**What the exercise asks**
Reproduce character for character every row from the one containing "ABOUT US (64, 16)" through the one containing "[Advertisement] (59, 528)", both included.
** Start Dataset excerpts **
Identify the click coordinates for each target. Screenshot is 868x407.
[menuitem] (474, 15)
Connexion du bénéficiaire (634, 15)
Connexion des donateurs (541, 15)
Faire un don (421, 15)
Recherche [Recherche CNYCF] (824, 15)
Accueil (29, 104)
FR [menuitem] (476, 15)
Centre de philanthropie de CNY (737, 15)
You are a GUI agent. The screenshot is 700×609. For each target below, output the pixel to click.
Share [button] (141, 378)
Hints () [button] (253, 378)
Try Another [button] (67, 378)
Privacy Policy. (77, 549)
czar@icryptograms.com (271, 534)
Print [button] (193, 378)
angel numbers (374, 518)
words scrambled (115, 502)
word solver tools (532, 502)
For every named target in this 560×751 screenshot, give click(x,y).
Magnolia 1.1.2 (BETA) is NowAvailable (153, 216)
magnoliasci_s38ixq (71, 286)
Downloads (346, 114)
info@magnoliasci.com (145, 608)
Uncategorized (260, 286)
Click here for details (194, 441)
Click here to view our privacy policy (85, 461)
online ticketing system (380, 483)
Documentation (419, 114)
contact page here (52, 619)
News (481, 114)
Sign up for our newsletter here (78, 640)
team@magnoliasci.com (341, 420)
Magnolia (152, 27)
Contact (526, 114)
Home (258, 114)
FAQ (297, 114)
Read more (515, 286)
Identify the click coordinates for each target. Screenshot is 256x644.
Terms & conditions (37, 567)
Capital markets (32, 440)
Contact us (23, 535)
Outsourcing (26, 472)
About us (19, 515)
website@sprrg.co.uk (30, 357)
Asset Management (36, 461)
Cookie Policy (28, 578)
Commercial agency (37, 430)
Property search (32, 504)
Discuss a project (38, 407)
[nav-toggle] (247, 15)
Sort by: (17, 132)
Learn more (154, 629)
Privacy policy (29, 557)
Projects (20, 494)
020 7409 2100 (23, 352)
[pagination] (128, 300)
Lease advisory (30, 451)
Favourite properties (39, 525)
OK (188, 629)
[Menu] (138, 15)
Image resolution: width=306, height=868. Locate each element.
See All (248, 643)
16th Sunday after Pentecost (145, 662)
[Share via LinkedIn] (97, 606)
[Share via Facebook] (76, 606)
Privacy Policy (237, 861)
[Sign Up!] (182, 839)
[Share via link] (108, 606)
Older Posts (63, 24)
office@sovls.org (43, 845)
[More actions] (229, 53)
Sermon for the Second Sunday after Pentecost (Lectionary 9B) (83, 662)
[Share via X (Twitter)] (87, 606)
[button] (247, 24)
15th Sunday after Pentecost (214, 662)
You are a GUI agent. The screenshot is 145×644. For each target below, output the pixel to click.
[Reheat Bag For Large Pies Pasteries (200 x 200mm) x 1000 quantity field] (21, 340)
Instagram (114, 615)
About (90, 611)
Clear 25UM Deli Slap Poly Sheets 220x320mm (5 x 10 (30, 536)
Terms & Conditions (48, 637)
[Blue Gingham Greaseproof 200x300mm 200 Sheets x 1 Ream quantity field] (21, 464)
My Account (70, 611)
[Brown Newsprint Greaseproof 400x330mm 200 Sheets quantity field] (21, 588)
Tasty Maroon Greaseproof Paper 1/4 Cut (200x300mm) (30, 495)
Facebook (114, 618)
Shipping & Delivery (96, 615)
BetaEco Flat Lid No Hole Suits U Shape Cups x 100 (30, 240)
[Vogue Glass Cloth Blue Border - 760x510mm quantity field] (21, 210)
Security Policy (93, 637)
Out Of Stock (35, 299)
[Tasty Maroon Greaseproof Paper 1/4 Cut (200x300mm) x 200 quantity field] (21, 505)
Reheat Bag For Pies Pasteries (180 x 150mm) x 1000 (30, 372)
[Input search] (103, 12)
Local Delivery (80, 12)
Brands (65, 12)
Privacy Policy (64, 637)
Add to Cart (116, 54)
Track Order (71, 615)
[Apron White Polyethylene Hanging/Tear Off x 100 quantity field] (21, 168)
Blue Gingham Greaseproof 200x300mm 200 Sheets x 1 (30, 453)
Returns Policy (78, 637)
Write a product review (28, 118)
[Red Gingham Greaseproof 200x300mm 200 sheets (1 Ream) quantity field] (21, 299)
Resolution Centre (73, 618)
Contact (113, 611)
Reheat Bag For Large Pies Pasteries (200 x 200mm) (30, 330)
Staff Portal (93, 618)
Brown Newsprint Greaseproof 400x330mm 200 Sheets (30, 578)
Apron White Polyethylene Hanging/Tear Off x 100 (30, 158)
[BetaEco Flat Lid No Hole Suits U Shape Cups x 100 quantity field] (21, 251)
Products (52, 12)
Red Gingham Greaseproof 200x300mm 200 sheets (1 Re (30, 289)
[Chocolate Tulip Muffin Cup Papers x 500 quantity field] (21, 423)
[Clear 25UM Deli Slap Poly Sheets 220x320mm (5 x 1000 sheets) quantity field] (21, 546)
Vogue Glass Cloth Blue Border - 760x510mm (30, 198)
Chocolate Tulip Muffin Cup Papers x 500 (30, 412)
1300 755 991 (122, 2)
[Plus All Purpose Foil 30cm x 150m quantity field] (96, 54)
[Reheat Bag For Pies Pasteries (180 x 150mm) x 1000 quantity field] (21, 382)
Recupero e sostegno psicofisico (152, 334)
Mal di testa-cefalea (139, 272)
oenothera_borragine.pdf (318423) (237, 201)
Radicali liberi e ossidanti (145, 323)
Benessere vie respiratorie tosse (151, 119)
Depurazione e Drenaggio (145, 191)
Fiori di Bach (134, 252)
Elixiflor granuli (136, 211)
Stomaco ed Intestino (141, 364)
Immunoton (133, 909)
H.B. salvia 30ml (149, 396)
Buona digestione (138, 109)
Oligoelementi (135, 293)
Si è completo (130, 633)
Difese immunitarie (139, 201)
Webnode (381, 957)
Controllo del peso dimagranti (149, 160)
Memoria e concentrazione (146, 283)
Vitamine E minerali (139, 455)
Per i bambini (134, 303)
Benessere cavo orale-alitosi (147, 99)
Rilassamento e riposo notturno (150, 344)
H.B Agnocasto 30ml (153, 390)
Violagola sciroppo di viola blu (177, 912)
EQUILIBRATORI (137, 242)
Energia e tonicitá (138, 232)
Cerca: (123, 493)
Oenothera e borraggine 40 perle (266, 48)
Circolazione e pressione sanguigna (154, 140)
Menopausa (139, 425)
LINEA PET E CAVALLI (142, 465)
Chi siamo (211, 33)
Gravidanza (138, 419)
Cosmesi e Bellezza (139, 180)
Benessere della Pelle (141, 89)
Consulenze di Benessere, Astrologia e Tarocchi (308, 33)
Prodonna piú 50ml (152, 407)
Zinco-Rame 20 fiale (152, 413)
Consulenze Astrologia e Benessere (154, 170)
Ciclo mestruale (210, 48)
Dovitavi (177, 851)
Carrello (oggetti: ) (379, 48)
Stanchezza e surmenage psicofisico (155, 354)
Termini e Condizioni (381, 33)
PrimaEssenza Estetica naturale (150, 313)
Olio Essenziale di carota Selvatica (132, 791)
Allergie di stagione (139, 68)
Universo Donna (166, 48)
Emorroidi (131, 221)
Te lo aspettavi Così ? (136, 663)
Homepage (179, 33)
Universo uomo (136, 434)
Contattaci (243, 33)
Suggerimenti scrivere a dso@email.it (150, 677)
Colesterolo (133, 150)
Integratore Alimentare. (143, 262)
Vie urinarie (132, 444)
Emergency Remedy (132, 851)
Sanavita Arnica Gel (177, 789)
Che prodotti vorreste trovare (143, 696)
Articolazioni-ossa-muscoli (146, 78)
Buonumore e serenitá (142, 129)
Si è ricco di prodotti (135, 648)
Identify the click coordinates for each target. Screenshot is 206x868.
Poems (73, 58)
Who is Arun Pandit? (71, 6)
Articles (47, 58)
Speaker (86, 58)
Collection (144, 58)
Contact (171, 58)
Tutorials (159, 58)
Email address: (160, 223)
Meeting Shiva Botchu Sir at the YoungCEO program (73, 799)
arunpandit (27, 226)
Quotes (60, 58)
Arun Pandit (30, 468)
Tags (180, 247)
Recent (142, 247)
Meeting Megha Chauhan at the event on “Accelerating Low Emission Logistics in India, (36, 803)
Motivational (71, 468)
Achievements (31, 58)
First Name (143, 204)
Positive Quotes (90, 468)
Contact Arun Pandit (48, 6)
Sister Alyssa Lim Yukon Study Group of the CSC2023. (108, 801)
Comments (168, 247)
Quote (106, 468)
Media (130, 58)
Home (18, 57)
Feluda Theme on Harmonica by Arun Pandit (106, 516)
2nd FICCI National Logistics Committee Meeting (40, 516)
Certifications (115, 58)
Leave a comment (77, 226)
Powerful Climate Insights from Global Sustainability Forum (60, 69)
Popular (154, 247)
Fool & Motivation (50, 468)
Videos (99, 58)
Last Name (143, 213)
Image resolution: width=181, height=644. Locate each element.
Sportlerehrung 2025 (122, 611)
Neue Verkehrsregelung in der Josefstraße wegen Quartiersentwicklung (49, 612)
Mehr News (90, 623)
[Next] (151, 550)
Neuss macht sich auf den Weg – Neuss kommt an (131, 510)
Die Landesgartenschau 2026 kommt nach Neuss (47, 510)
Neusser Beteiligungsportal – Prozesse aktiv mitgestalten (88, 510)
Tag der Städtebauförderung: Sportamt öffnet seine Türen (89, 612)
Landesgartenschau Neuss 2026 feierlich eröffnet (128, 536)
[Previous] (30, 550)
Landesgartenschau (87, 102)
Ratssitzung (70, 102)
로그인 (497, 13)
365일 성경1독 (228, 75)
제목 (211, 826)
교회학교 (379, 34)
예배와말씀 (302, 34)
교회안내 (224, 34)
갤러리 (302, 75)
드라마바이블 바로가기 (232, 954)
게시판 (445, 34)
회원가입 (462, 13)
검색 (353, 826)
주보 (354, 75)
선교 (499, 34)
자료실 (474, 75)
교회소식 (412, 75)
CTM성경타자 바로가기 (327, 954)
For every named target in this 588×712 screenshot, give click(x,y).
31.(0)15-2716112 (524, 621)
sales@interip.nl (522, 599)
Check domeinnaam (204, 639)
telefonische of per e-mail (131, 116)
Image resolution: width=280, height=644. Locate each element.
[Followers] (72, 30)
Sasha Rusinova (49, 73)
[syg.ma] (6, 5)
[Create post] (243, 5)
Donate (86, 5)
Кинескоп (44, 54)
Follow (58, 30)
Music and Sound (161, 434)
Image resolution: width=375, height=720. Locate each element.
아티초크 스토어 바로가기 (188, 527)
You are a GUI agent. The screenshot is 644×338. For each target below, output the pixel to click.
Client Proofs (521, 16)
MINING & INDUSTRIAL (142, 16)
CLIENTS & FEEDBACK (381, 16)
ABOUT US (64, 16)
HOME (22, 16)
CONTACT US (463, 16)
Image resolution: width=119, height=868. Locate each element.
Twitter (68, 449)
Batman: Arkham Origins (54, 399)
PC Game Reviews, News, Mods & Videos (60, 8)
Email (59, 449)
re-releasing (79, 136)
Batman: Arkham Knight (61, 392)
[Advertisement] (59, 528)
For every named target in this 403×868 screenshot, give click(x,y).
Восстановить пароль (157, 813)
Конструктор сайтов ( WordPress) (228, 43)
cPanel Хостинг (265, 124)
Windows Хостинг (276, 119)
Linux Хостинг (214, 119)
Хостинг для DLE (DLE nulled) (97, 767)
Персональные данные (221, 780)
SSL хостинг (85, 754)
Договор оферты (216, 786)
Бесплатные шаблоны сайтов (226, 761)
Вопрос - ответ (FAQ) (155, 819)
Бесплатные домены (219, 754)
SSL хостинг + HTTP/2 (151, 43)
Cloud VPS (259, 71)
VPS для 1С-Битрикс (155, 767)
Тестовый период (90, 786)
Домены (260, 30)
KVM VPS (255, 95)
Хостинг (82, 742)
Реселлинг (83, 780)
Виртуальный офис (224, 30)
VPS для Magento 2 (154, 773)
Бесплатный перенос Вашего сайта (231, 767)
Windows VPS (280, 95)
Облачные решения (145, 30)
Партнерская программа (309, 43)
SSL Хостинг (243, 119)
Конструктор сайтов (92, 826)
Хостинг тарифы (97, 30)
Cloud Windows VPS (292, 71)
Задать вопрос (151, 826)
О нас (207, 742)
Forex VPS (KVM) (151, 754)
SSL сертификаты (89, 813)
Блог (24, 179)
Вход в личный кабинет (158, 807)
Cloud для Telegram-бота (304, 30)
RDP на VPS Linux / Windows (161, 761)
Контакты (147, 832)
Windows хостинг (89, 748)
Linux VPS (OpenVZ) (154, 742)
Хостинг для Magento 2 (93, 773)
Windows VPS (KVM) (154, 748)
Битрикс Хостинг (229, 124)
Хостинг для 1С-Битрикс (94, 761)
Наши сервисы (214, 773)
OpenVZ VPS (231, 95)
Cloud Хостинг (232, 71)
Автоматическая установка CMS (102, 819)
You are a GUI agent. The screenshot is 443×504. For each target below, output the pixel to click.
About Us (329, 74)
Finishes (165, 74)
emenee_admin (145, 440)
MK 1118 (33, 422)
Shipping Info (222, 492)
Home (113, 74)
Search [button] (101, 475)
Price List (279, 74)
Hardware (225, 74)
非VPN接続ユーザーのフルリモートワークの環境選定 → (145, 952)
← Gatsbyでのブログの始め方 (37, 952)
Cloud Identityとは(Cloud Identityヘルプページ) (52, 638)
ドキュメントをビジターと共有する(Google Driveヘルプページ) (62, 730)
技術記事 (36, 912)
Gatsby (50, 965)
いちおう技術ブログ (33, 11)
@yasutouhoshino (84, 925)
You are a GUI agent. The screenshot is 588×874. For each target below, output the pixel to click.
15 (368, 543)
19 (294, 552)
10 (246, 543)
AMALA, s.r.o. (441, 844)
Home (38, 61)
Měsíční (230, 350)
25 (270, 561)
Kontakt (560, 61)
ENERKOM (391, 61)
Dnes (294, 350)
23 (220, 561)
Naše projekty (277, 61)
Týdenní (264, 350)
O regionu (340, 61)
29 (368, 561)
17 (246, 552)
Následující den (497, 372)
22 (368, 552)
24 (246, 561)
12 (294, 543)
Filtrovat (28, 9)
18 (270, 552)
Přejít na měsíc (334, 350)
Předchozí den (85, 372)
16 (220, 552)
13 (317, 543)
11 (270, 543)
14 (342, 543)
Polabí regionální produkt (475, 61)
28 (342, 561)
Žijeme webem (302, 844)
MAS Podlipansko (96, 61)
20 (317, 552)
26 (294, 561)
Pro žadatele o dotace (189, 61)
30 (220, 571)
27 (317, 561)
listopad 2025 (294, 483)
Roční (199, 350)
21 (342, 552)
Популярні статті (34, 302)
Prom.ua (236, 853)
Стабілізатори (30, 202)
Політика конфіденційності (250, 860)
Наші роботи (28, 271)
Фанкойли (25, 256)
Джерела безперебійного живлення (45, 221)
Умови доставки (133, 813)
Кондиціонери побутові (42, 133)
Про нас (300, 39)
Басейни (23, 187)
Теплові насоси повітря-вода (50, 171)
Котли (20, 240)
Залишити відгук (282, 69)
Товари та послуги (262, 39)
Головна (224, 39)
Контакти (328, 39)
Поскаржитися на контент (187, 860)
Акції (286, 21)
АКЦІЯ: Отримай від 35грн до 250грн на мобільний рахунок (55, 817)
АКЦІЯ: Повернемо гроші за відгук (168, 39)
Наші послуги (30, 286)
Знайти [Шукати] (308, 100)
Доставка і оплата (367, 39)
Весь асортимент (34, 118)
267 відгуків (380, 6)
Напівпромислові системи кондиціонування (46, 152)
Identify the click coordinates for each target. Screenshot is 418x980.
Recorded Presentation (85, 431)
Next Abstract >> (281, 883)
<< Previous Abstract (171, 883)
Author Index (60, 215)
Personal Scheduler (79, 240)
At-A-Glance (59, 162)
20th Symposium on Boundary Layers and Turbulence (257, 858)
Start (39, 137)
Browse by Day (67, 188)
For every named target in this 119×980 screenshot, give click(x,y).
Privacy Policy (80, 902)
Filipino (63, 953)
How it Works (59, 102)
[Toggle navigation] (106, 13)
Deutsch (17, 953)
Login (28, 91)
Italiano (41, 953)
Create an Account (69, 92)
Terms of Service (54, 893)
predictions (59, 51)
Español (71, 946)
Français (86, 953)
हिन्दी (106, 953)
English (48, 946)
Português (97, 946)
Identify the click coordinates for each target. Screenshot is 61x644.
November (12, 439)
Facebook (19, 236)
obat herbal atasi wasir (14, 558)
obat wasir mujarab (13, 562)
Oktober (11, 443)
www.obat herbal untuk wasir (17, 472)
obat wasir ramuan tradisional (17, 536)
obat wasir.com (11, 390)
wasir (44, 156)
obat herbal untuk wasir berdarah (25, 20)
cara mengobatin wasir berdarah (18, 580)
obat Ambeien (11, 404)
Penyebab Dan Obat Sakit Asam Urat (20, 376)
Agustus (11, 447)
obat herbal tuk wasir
** End Dataset excerpts **
**Correct answer**
ABOUT US (64, 16)
HOME (22, 16)
CONTACT US (463, 16)
Image resolution: width=119, height=868. Locate each element.
Twitter (68, 449)
Batman: Arkham Origins (54, 399)
PC Game Reviews, News, Mods & Videos (60, 8)
Email (59, 449)
re-releasing (79, 136)
Batman: Arkham Knight (61, 392)
[Advertisement] (59, 528)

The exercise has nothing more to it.